24 de nov. de 2010

Considerações sobre o que é o Humano e o que é Humanizar


O que é o humano? O humano é o efeito da combinação de três elementos: a materialidade do corpo, a imagem do corpo e a palavra que se inscreve no corpo.

O que diferencia o ser humano da natureza e dos animais é que seu corpo biológico é capturado desde o início numa rede de imagens e palavras, apresentadas primeiro pela mãe, depois pelos familiares e em seguida pelo social. É esse banho de imagem e de linguagem que vai moldando o desenvolvimento do corpo biológico, transformando-o num ser humano, com um estilo de funcionamento e modo de ser singulares.



O fato de sermos dotados de linguagem torna possível para nós a construção de redes de significados, que compartilhamos em maior ou menor medida com nossos semelhantes e que nos dão uma certa identidade cultural. Em função da dinâmica de combinação desses três elementos, somos capazes de transformar imagens em obras de arte, palavras em poesia e literatura e sons em fala e música, ignorância em saber e ciência. Somos capazes de produzir cultura e a partir dela, intervir e modificar a natureza. Por exemplo, transformando doença em saúde.



Entretanto, acontece que a palavra pode fracassar e onde a palavra fracassa somos capazes também das maiores barbaridades. A destrutividade faz parte do humano e a história testemunha a que ponto somos capazes de chegar. O homem se torna lobo do homem. Passamos a utilizar tudo quanto sabemos em nome de destruir aos humanos que consideramos diferentes de nós e por isso mesmo achamos que constituem uma ameaça a ser eliminada. Essa destrutividade pode se manifestar em muitos níveis e intensidades, indo desde um não olhar no rosto e dar bom dia, até o ato de violência mais cruel e mortífero.

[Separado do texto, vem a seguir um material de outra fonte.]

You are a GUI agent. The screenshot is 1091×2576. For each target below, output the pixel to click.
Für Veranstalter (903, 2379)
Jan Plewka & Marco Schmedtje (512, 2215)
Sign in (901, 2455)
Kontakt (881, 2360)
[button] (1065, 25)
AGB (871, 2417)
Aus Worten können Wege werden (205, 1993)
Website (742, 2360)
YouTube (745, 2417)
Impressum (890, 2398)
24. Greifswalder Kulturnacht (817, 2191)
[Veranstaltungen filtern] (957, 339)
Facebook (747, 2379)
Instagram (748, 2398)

Então, o que é humanizar? Entendido assim, humanizar é garantir à palavra a sua dignidade ética. Ou seja, o sofrimento humano, as percepções de dor ou de prazer no corpo, para serem humanizadas, precisam tanto que as palavras com que o sujeito as expressa sejam reconhecidas pelo outro, quanto esse sujeito precisa ouvir do outro palavras de seu reconhecimento. Pela linguagem fazemos as descobertas de meios pessoais de comunicação com o outro, sem o que nos desumanizamos reciprocamente.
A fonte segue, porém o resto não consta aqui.